VANCOUVER — The number of foreign-educated nurses newly registered in British Columbia this year has more than doubled from last year, as the province makes progress on a $1-billion, multi-year plan to attract more health-care workers.
The first yearly update on B.C.'s health human resources strategy says 578 internationally educated nurses became fully registered in the province in 2023 compared with 288 in 2022.
Staffing shortfalls have been blamed for a series of health-care woes across the province, including emergency room closures, overcrowding and hundreds of thousands of people going without a family doctor.
Health Minister Adrian Dix said the province needs to "dramatically" increase the number of family doctors and other health-care professionals to keep up with expected population growth and close gaps in the system.
"We are targeting to add family doctors at a remarkable rate in B.C. to reduce the number of people unattached," Dix said at a news conference Monday.
Dix said the average family doctor cares for about 1,250 patients while a nurse practitioner has about 1,000 patients.
"That's how many doctors you need to meet 250,000 (more people) and we're going to see continuing growth," he said.
"So we've got high expectations and demand."

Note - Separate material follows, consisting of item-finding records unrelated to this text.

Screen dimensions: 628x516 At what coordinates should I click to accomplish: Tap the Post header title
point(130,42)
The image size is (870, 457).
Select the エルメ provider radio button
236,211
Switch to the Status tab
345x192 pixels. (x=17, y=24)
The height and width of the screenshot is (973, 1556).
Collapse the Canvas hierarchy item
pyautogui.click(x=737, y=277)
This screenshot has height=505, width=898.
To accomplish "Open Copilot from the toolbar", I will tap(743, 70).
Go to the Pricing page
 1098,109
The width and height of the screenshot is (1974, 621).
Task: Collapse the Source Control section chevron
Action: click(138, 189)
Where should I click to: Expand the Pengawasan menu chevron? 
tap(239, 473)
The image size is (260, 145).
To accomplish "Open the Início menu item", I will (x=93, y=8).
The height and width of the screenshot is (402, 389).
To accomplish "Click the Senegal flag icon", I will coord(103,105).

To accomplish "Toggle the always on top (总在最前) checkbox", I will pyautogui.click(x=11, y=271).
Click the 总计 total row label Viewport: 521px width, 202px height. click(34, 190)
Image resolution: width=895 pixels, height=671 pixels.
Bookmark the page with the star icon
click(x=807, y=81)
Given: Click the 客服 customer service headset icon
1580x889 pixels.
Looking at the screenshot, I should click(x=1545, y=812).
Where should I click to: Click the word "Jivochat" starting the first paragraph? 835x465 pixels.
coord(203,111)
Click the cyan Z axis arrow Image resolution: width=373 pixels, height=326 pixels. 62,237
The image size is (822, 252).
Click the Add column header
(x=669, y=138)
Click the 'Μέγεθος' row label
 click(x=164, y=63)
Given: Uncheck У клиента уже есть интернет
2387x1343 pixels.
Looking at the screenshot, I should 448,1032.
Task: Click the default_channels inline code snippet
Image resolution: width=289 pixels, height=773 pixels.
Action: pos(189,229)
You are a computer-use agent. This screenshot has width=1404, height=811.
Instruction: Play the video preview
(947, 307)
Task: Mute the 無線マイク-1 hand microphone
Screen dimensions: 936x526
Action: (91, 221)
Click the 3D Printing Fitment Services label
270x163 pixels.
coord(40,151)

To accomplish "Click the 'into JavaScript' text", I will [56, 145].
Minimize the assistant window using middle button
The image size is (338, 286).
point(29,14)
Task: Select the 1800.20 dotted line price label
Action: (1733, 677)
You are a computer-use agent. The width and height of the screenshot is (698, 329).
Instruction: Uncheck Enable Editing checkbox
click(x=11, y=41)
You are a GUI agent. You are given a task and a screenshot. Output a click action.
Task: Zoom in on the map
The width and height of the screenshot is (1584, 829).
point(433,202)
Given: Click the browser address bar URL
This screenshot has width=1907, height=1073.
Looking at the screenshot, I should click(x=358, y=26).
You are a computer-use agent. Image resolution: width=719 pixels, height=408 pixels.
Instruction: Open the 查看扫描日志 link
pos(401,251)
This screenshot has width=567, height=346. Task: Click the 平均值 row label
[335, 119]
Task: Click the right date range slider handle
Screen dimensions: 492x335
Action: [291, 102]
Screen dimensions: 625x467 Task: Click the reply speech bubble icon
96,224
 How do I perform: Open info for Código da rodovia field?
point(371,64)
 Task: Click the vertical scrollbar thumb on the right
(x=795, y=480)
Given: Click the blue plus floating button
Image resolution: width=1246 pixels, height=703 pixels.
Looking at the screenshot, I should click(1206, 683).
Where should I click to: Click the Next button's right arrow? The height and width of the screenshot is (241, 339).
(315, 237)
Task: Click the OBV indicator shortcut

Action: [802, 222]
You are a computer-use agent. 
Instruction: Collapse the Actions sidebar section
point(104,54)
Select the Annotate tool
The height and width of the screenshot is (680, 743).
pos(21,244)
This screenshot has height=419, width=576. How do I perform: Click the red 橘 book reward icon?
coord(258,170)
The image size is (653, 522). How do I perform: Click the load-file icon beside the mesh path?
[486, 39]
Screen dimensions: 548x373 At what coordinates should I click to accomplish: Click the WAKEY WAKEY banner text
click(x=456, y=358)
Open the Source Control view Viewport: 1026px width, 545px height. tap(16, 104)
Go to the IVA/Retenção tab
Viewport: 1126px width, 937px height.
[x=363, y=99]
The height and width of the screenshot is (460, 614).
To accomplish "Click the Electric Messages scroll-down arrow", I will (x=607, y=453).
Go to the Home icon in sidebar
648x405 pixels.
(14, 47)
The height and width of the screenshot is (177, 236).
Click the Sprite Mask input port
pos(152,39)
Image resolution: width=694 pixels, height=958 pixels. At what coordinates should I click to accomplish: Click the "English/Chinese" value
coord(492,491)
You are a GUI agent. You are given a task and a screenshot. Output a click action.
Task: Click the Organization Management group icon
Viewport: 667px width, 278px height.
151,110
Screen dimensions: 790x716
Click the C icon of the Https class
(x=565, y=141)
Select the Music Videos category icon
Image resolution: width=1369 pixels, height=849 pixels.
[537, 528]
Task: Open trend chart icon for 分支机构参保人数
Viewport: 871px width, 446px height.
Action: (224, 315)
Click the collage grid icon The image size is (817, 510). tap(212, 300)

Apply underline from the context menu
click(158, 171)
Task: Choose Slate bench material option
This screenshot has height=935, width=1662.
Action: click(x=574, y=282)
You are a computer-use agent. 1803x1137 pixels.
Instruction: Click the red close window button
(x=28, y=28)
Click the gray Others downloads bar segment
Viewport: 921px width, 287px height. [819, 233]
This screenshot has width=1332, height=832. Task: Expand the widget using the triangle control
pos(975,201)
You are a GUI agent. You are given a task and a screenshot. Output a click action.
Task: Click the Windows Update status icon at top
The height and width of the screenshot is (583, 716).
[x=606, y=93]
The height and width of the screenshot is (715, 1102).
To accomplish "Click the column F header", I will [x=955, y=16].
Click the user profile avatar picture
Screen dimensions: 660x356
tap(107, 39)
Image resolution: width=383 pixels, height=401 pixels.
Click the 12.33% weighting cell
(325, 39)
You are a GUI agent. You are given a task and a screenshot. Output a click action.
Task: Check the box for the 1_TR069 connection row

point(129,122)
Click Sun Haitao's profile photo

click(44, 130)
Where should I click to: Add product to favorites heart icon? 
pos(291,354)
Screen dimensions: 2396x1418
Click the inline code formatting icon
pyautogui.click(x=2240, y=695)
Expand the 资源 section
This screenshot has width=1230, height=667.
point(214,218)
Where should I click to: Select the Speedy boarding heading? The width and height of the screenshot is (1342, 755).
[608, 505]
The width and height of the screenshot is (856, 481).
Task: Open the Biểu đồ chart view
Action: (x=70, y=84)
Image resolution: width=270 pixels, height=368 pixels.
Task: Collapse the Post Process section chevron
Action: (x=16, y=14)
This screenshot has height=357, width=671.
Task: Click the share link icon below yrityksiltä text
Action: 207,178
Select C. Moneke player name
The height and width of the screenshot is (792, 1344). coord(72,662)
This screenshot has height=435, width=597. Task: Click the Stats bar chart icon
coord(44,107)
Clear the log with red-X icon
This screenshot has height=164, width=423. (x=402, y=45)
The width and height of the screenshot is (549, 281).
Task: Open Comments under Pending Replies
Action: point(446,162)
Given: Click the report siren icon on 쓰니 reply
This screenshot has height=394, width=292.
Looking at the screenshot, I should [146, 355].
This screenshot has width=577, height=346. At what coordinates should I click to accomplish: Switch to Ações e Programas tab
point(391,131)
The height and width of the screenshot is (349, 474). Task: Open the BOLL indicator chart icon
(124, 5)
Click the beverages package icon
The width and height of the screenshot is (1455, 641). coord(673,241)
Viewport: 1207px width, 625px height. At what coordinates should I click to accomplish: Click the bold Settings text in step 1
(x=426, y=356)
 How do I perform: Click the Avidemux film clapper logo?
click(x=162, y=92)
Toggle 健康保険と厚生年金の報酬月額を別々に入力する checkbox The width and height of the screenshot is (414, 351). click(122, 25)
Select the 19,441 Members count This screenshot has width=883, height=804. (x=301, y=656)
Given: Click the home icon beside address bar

The province's update says "thousands" more international nurses are working toward getting registered and many will be getting the required clinical experience next year.
The update says the B.C. College of Nurses and Midwives has registered 6,258 new nurses this year, including registered nurses and nurse practitioners, and has seen an increase of more than 14,000 net new nurse registrants since 2017.
It says 666 international medical graduates were registered with the B.C. College of Physicians and Surgeons this year.
The government has agreed to spend nearly $1 billion in new funding over three years on the health human resources strategy.
Dix said the government is focused on both retaining current staff and attracting new employees.
As part of an effort to improve retention, new security staff have been hired at 26 health authority sites, he said.
"This is a principle issue for nurses, to improve security and safety for patients and for nurses and for other health-care workers in our health-care system," Dix said.
"This was one of the most significant issues raised."
He also pointed to changes made in the province in 2023 including expanding pharmacists’ scope of practice and a new family physician payment model.
The government says its focuses next year will include expanding the pool of travelling nurses, creating a peer support and mentoring program for health workers and building opportunities for high school students interested in a career in health.